Les mesures visant à mettre un terme à ce génocide et à redresser la situation doivent être aussi importantes que l’ensemble des systèmes et des actions qui ont contribué à perpétuer la violence coloniale pendant des générations.

Sous la rubrique « Principes de changement », on peut lire ceci :

[…] toute action et toute mesure corrective destinée à s’attaquer aux causes profondes de la violence doivent être fondées sur les droits de la personne et les droits des Autochtones et […] mettre l’accent sur l’atteinte de l’égalité réelle pour les peuples autochtones.

Le principe juridique d’égalité réelle fait référence à l’atteinte d’une véritable égalité dans les faits. Elle est requise pour corriger les désavantages historiques, les traumatismes intergénérationnels et la discrimination subis par une personne afin de réduire l’écart lié aux inégalités vécues par cette dernière en vue d’améliorer son bien-être général.

Honorables sénateurs, une autre partie du projet de loi que j’aimerais examiner est la définition d’un enfant ou jeune. Dans la section des définitions, on peut lire ceci : « Personne âgée de moins de 18 ans. » Cependant, cette définition varie selon les provinces et les territoires. En Colombie-Britannique, par exemple, la Child, Family and Community Service Act définit un enfant comme une personne âgée de moins de 19 ans et un jeune comme une personne d’au moins 16 ans, mais de moins de 19 ans. Par conséquent, les jeunes de 18 ans et plus, qui sont pris en charge, pourraient ne pas pouvoir profiter du travail du commissaire.

Par ailleurs, la définition des termes « enfant » et « jeune » qui figure dans le projet de loi S-210 ne tient pas compte des enfants et des jeunes qui arrivent à l’âge où ils ne sont plus pris en charge. C’est un problème considérable au Canada, en particulier au Manitoba, où ces jeunes vivent de nombreuses difficultés en recevant peu d’aide, voire aucune. Les recherches montrent que les systèmes provinciaux d’aide à l’enfance ne préparent pas suffisamment les jeunes à la vie après la prise en charge. Les enfants pris en charge par ce système sont moins susceptibles de décrocher leur diplôme d’études secondaires et plus susceptibles d’être pris en charge par le système de justice pénale pour les adolescents.

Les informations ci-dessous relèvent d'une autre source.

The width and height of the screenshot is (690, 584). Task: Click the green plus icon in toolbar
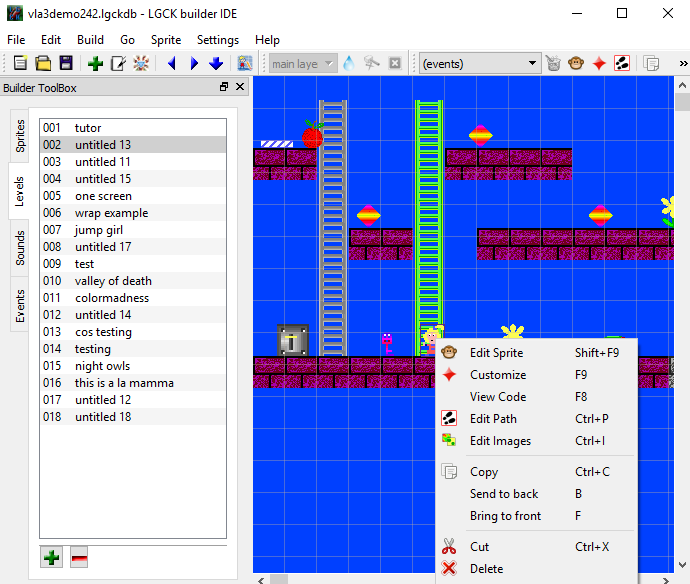(95, 64)
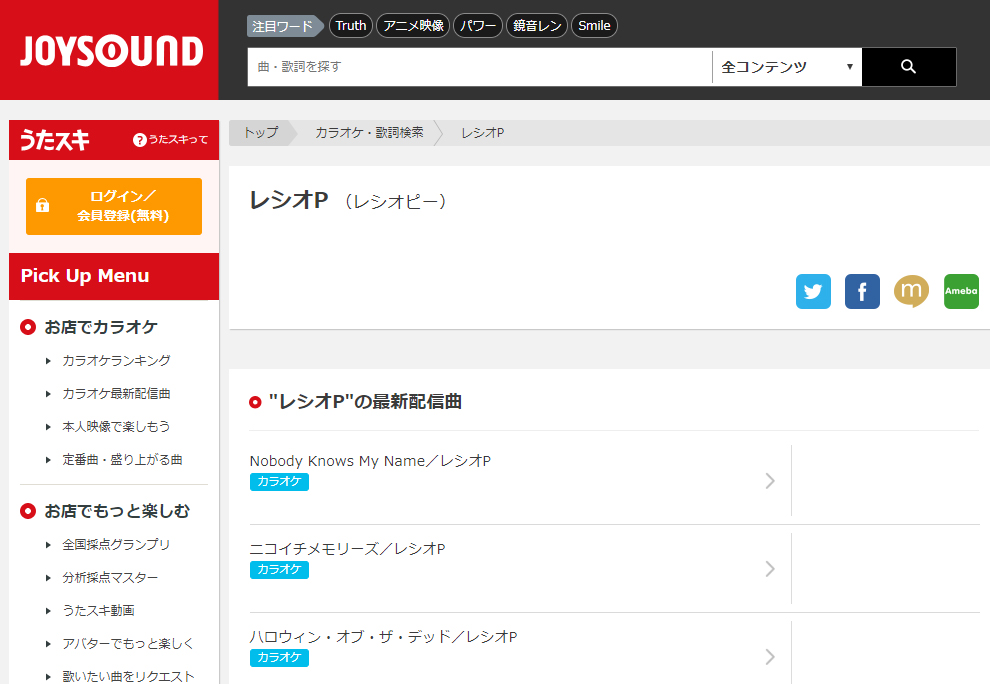Open 全国採点グランプリ in the sidebar
The image size is (990, 684).
(x=116, y=545)
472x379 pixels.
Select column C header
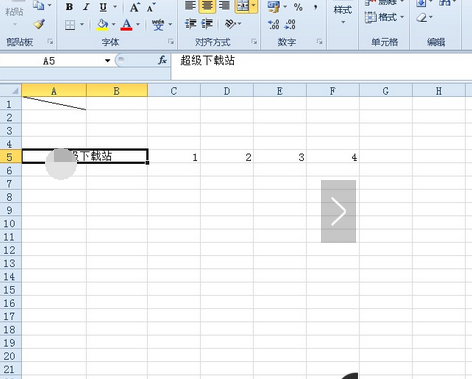(x=174, y=91)
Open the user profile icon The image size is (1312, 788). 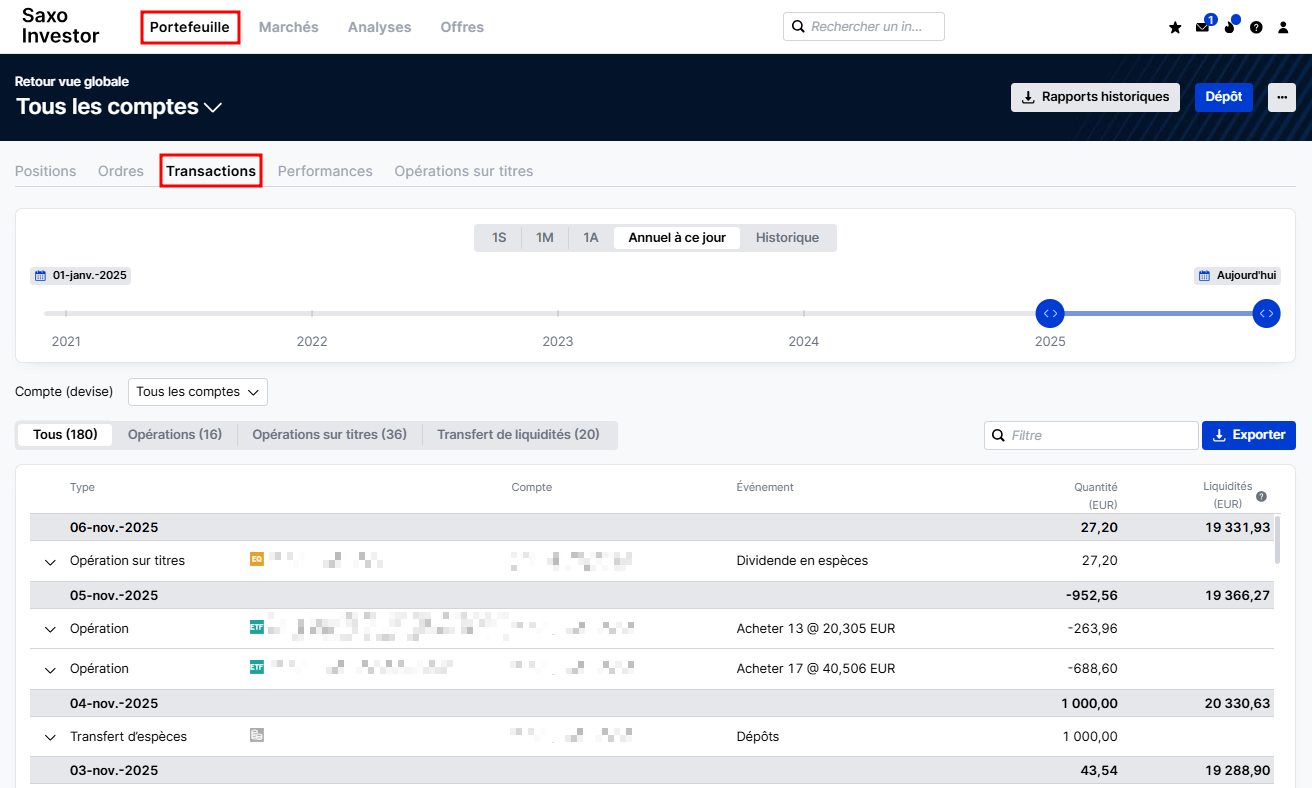coord(1284,28)
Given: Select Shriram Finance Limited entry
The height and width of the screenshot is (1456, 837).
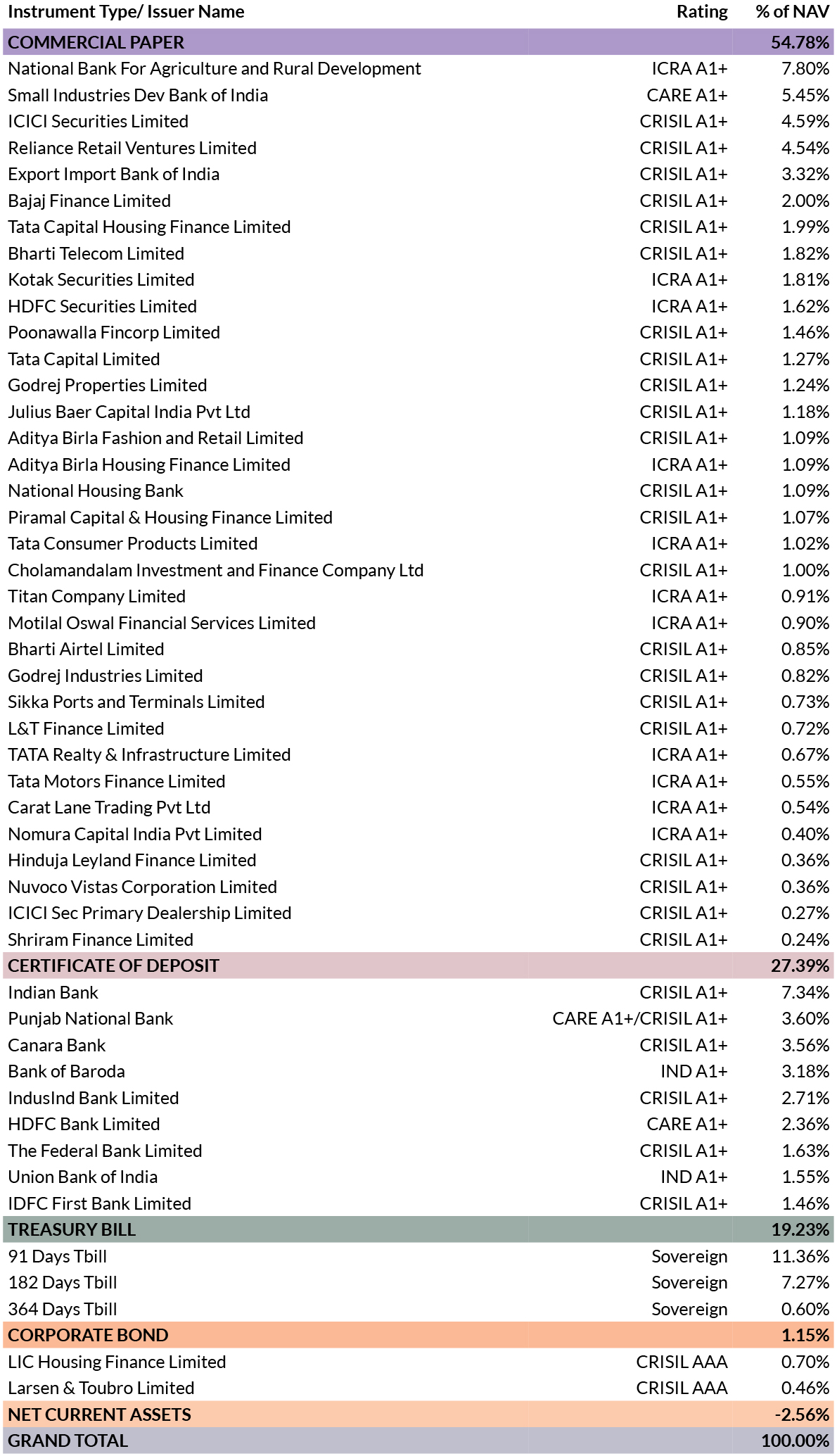Looking at the screenshot, I should click(101, 939).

Il est à noter que, au sein de cette cohorte, les filles autochtones et les jeunes de la communauté 2ELGBTQQIA vivent des difficultés particulières en ce qui concerne leur sécurité personnelle au sein du système d’aide à l’enfance. Lors de l’enquête, des témoins ont parlé d’adolescents et de jeunes adultes des communautés autochtones et de la communauté 2ELGBTQQIA dont la mort ou la disparition a eu lieu alors qu’ils quittaient le système ou qu’ils y étaient pris en charge.

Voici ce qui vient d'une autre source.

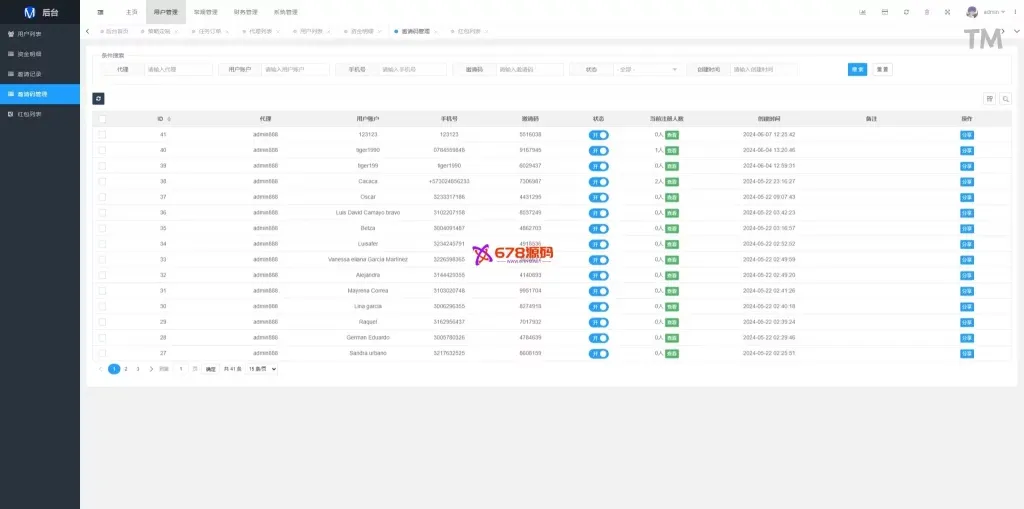The height and width of the screenshot is (509, 1024).
Task: Click the chart icon in top bar
Action: tap(862, 12)
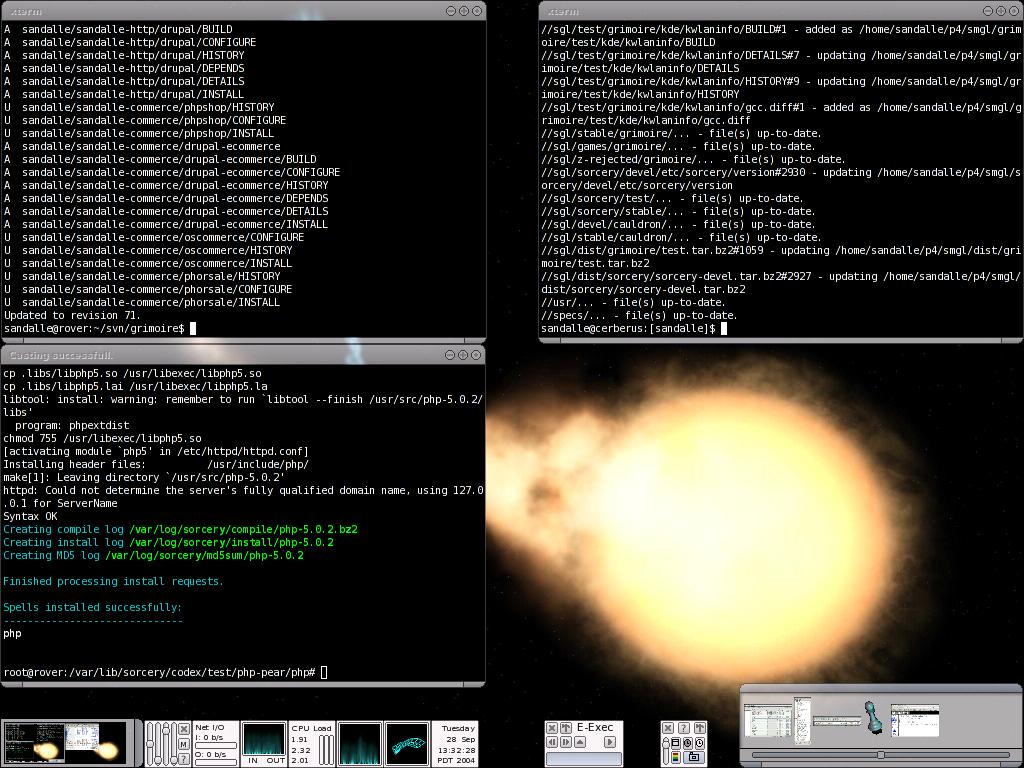
Task: Toggle mute with the mixer M button
Action: 184,744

Il y a peu de données sur le nombre de Canadiens qui s’identifient comme membres de la communauté 2ELGBTQQIA. Les enquêtes de Statistique Canada ne comprennent toujours pas de questions sur l’identité de genre. Il n’y a par ailleurs aucune donnée sur les personnes handicapées.

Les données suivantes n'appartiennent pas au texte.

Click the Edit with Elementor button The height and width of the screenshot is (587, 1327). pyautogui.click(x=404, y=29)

Autre aspect crucial à souligner, le projet de loi ne prévoit pas de processus, de procédure ou de résultat escompté par rapport à la collecte de données désagrégées. Ces données seraient essentielles pour aider et orienter le commissaire et lui donner une idée des personnes qu’il devrait servir.

Honorables sénateurs, dans le cadre des rencontres qui ont eu lieu sur ce projet de loi, l’Assemblée des chefs du Manitoba a fait les recommandations suivantes. Premièrement, il faut retirer du projet de loi toute mention des Premières Nations. Deuxièmement, il faut collaborer avec les autres nations autochtones du pays en vue de nommer un commissaire national qui s’occuperait expressément des inégalités qui touchent les enfants des Premières Nations et d’améliorer les conditions de vie des enfants et des adolescents autochtones. Troisièmement, les deux ordres de gouvernement, soit le gouvernement fédéral et le gouvernement provincial, doivent assurer le bien-être des enfants et des adolescents autochtones.

Honorables sénateurs, j’espère qu’on pourra répondre à ces questions et à bien d’autres lorsque ce projet de loi sera étudié en comité. Merci.